Institute of Inorganic Chemistry, RWTH Aachen University, 52056 Aachen, Germany.
J Chem Phys. 2017 Aug 21;147(7):074112. doi: 10.1063/1.4985886.
Anisotropic displacement parameters (ADPs) are commonly used in crystallography, chemistry, and related fields to describe and quantify thermal motion of atoms. Within the very recent years, these ADPs have become predictable by lattice dynamics in combination with first-principles theory. Here, we study four very different molecular crystals, namely, urea, bromomalonic aldehyde, pentachloropyridine, and naphthalene, by first-principles theory to assess the quality of ADPs calculated in the quasi-harmonic approximation. In addition, we predict both the thermal expansion and thermal motion within the quasi-harmonic approximation and compare the predictions with the experimental data. Very reliable ADPs are calculated within the quasi-harmonic approximation for all four cases up to at least 200 K, and they turn out to be in better agreement with the experiment than those calculated within the harmonic approximation. In one particular case, ADPs can even reliably be predicted up to room temperature.

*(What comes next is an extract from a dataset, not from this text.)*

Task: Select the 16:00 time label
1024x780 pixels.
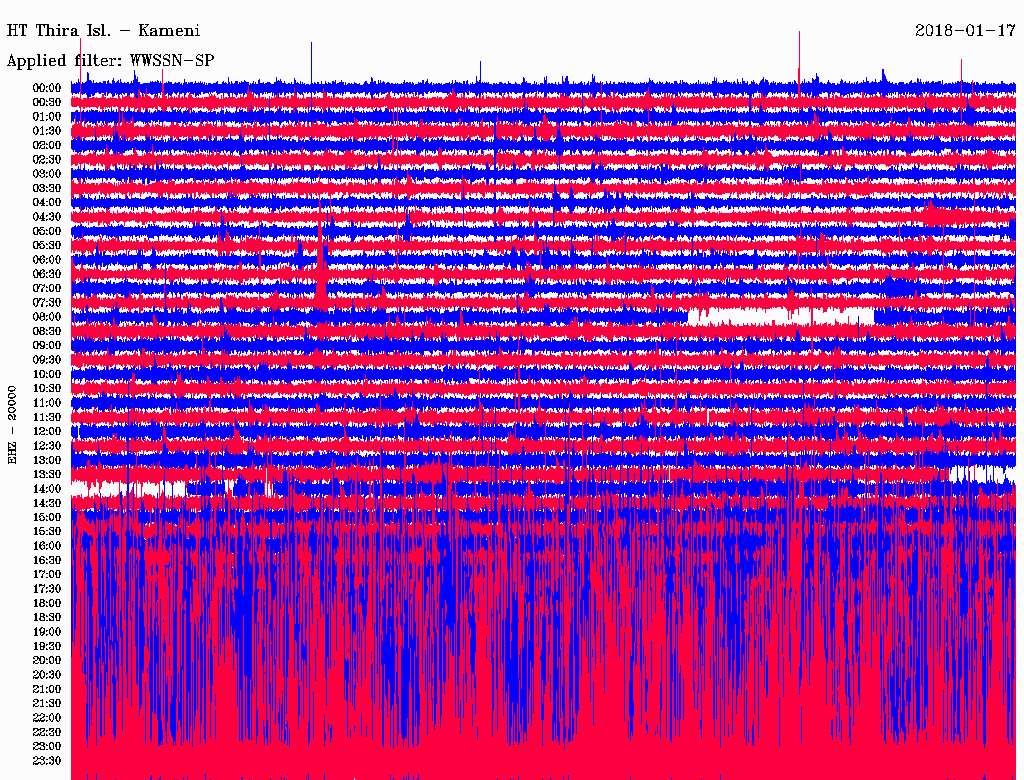Action: coord(47,546)
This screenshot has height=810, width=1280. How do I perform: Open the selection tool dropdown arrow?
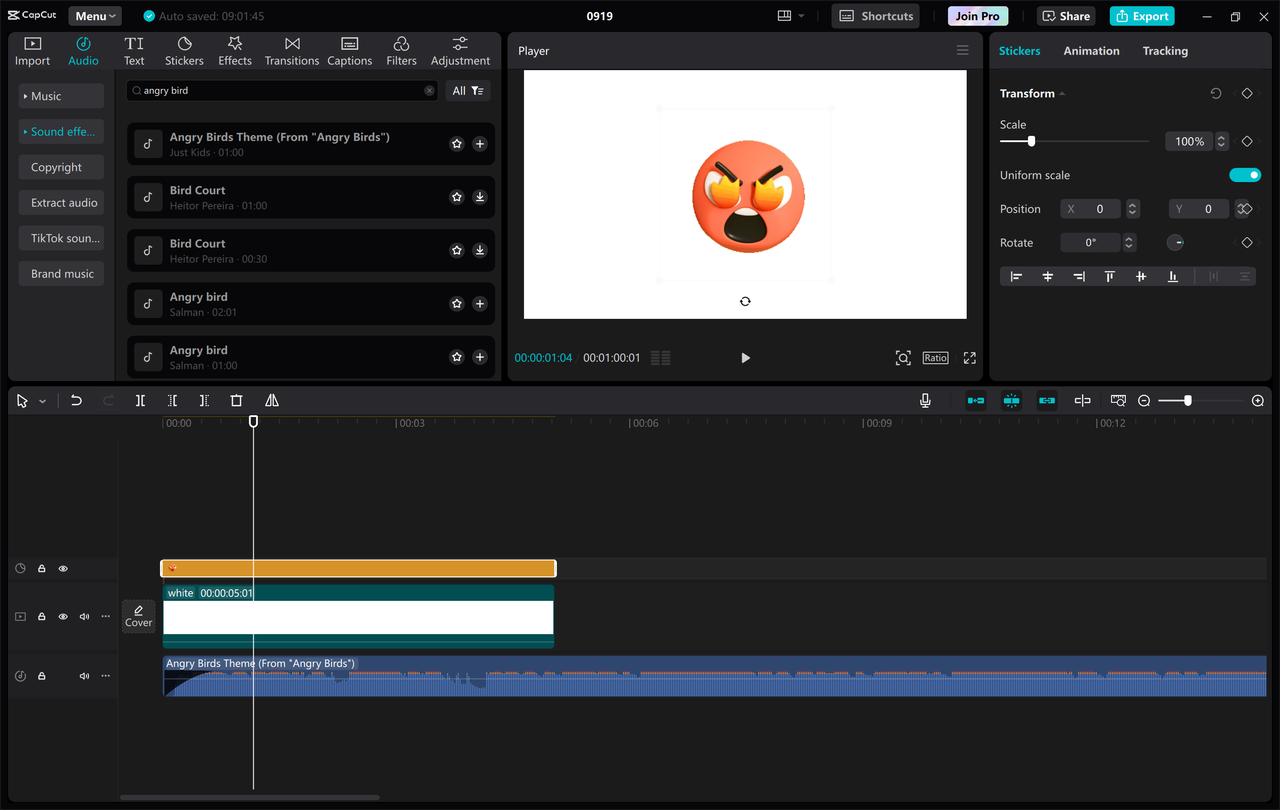[41, 400]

Our results also hint at the importance of normal-mode anharmonicity in the calculation of ADPs.
各向异性位移参数(ADPs)在晶体学、化学和相关领域中被广泛用于描述和量化原子的热运动。在最近几年,这些 ADP 已经可以通过晶格动力学与第一性原理理论相结合来进行预测。在这里,我们通过第一性原理理论研究了四种非常不同的分子晶体,即尿素、溴代丙二醛、五氯吡啶和萘,以评估在准谐近似下计算的 ADP 的质量。此外,我们还在准谐近似下预测了热膨胀和热运动,并将预测结果与实验数据进行了比较。在所有四种情况下,准谐近似下的 ADP 计算都非常可靠,至少可以达到 200 K,并且它们与实验的一致性比在简谐近似下计算的 ADP 更好。在一个特殊情况下,甚至可以可靠地预测到室温下的 ADP。我们的结果还暗示了在 ADP 计算中,正则模非谐性的重要性。